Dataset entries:
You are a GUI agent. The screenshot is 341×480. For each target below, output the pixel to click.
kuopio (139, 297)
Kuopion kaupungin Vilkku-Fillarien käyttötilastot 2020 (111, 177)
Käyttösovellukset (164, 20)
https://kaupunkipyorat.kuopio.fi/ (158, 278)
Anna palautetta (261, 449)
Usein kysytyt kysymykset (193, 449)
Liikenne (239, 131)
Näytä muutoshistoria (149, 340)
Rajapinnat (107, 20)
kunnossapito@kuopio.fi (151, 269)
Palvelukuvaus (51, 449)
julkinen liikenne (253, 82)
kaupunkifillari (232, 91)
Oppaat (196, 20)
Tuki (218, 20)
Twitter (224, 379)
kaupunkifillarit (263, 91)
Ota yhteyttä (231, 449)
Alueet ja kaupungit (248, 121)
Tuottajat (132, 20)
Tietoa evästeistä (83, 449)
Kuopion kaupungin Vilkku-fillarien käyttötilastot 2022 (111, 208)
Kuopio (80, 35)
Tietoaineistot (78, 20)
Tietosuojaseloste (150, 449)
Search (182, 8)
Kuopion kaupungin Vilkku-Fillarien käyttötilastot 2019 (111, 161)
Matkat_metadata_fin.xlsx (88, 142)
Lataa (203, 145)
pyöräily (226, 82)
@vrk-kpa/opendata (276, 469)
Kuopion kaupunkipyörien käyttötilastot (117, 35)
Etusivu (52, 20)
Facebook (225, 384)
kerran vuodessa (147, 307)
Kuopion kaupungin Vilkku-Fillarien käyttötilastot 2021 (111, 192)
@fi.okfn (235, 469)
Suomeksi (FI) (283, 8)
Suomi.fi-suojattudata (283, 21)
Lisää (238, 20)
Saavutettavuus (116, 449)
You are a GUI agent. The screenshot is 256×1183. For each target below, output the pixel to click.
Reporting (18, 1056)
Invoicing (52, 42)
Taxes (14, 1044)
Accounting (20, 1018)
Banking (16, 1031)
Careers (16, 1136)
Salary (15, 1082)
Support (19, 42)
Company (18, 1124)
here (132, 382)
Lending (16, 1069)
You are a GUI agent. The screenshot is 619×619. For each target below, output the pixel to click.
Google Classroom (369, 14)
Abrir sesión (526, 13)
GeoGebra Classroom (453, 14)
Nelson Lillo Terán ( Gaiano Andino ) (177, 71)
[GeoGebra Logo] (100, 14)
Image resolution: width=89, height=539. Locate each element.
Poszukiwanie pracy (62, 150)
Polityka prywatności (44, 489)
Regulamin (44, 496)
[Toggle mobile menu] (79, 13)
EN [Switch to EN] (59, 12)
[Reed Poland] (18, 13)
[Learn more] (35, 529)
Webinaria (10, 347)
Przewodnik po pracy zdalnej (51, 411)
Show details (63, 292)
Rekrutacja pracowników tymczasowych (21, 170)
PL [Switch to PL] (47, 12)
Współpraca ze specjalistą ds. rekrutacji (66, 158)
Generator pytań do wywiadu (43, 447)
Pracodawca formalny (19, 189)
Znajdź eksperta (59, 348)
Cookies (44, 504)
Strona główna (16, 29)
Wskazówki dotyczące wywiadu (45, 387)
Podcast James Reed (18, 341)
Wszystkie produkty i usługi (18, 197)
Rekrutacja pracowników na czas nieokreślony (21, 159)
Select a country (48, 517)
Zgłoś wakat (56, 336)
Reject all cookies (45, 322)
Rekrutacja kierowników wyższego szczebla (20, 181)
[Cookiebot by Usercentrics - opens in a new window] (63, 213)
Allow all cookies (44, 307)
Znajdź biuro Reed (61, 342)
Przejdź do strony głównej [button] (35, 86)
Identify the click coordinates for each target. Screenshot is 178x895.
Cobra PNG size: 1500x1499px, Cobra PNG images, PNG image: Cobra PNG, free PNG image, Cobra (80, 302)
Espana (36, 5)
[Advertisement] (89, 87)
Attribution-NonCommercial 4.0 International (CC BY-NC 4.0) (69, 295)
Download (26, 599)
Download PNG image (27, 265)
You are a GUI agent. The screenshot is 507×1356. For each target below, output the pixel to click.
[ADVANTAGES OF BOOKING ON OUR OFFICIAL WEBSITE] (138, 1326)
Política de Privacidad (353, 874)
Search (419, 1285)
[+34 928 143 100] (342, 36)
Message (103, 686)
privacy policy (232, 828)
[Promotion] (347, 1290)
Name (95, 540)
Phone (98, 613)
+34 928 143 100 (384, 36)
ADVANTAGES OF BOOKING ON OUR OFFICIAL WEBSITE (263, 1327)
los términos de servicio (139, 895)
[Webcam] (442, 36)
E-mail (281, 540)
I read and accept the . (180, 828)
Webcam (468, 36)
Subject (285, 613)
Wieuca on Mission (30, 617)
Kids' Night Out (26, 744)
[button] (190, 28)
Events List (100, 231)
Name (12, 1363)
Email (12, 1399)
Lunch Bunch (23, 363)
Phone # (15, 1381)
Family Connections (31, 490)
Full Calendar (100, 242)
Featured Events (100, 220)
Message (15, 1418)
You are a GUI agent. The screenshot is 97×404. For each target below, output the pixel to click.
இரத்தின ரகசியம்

**Request**
Copy every row above word for word, without changing anything.

**Correct result**
You are a GUI agent. The screenshot is 341×480. For each target below, output the pixel to click.
kuopio (139, 297)
Kuopion kaupungin Vilkku-Fillarien käyttötilastot 2020 (111, 177)
Käyttösovellukset (164, 20)
https://kaupunkipyorat.kuopio.fi/ (158, 278)
Anna palautetta (261, 449)
Usein kysytyt kysymykset (193, 449)
Liikenne (239, 131)
Näytä muutoshistoria (149, 340)
Rajapinnat (107, 20)
kunnossapito@kuopio.fi (151, 269)
Palvelukuvaus (51, 449)
julkinen liikenne (253, 82)
kaupunkifillari (232, 91)
Oppaat (196, 20)
Tuki (218, 20)
Twitter (224, 379)
kaupunkifillarit (263, 91)
Ota yhteyttä (231, 449)
Alueet ja kaupungit (248, 121)
Tuottajat (132, 20)
Tietoa evästeistä (83, 449)
Kuopion kaupungin Vilkku-fillarien käyttötilastot 2022 (111, 208)
Kuopio (80, 35)
Tietoaineistot (78, 20)
Tietosuojaseloste (150, 449)
Search (182, 8)
Kuopion kaupungin Vilkku-Fillarien käyttötilastot 2019 (111, 161)
Matkat_metadata_fin.xlsx (88, 142)
Lataa (203, 145)
pyöräily (226, 82)
@vrk-kpa/opendata (276, 469)
Kuopion kaupunkipyörien käyttötilastot (117, 35)
Etusivu (52, 20)
Facebook (225, 384)
kerran vuodessa (147, 307)
Kuopion kaupungin Vilkku-Fillarien käyttötilastot 2021 (111, 192)
@fi.okfn (235, 469)
Suomeksi (FI) (283, 8)
Suomi.fi-suojattudata (283, 21)
Lisää (238, 20)
Saavutettavuus (116, 449)
You are a GUI agent. The screenshot is 256×1183. For each target below, output the pixel to click.
Reporting (18, 1056)
Invoicing (52, 42)
Taxes (14, 1044)
Accounting (20, 1018)
Banking (16, 1031)
Careers (16, 1136)
Salary (15, 1082)
Support (19, 42)
Company (18, 1124)
here (132, 382)
Lending (16, 1069)
You are a GUI agent. The screenshot is 619×619. For each target below, output the pixel to click.
Google Classroom (369, 14)
Abrir sesión (526, 13)
GeoGebra Classroom (453, 14)
Nelson Lillo Terán ( Gaiano Andino ) (177, 71)
[GeoGebra Logo] (100, 14)
Image resolution: width=89, height=539. Locate each element.
Poszukiwanie pracy (62, 150)
Polityka prywatności (44, 489)
Regulamin (44, 496)
[Toggle mobile menu] (79, 13)
EN [Switch to EN] (59, 12)
[Reed Poland] (18, 13)
[Learn more] (35, 529)
Webinaria (10, 347)
Przewodnik po pracy zdalnej (51, 411)
Show details (63, 292)
Rekrutacja pracowników tymczasowych (21, 170)
PL [Switch to PL] (47, 12)
Współpraca ze specjalistą ds. rekrutacji (66, 158)
Generator pytań do wywiadu (43, 447)
Pracodawca formalny (19, 189)
Znajdź eksperta (59, 348)
Cookies (44, 504)
Strona główna (16, 29)
Wskazówki dotyczące wywiadu (45, 387)
Podcast James Reed (18, 341)
Wszystkie produkty i usługi (18, 197)
Rekrutacja pracowników na czas nieokreślony (21, 159)
Select a country (48, 517)
Zgłoś wakat (56, 336)
Reject all cookies (45, 322)
Rekrutacja kierowników wyższego szczebla (20, 181)
[Cookiebot by Usercentrics - opens in a new window] (63, 213)
Allow all cookies (44, 307)
Znajdź biuro Reed (61, 342)
Przejdź do strony głównej [button] (35, 86)
Identify the click coordinates for each target. Screenshot is 178x895.
Cobra PNG size: 1500x1499px, Cobra PNG images, PNG image: Cobra PNG, free PNG image, Cobra (80, 302)
Espana (36, 5)
[Advertisement] (89, 87)
Attribution-NonCommercial 4.0 International (CC BY-NC 4.0) (69, 295)
Download (26, 599)
Download PNG image (27, 265)
You are a GUI agent. The screenshot is 507×1356. For each target below, output the pixel to click.
[ADVANTAGES OF BOOKING ON OUR OFFICIAL WEBSITE] (138, 1326)
Política de Privacidad (353, 874)
Search (419, 1285)
[+34 928 143 100] (342, 36)
Message (103, 686)
privacy policy (232, 828)
[Promotion] (347, 1290)
Name (95, 540)
Phone (98, 613)
+34 928 143 100 (384, 36)
ADVANTAGES OF BOOKING ON OUR OFFICIAL WEBSITE (263, 1327)
los términos de servicio (139, 895)
[Webcam] (442, 36)
E-mail (281, 540)
I read and accept the . (180, 828)
Webcam (468, 36)
Subject (285, 613)
Wieuca on Mission (30, 617)
Kids' Night Out (26, 744)
[button] (190, 28)
Events List (100, 231)
Name (12, 1363)
Email (12, 1399)
Lunch Bunch (23, 363)
Phone # (15, 1381)
Family Connections (31, 490)
Full Calendar (100, 242)
Featured Events (100, 220)
Message (15, 1418)
You are a GUI agent. The screenshot is 97×404. For each target below, output the pixel to click.
இரத்தின ரகசியம்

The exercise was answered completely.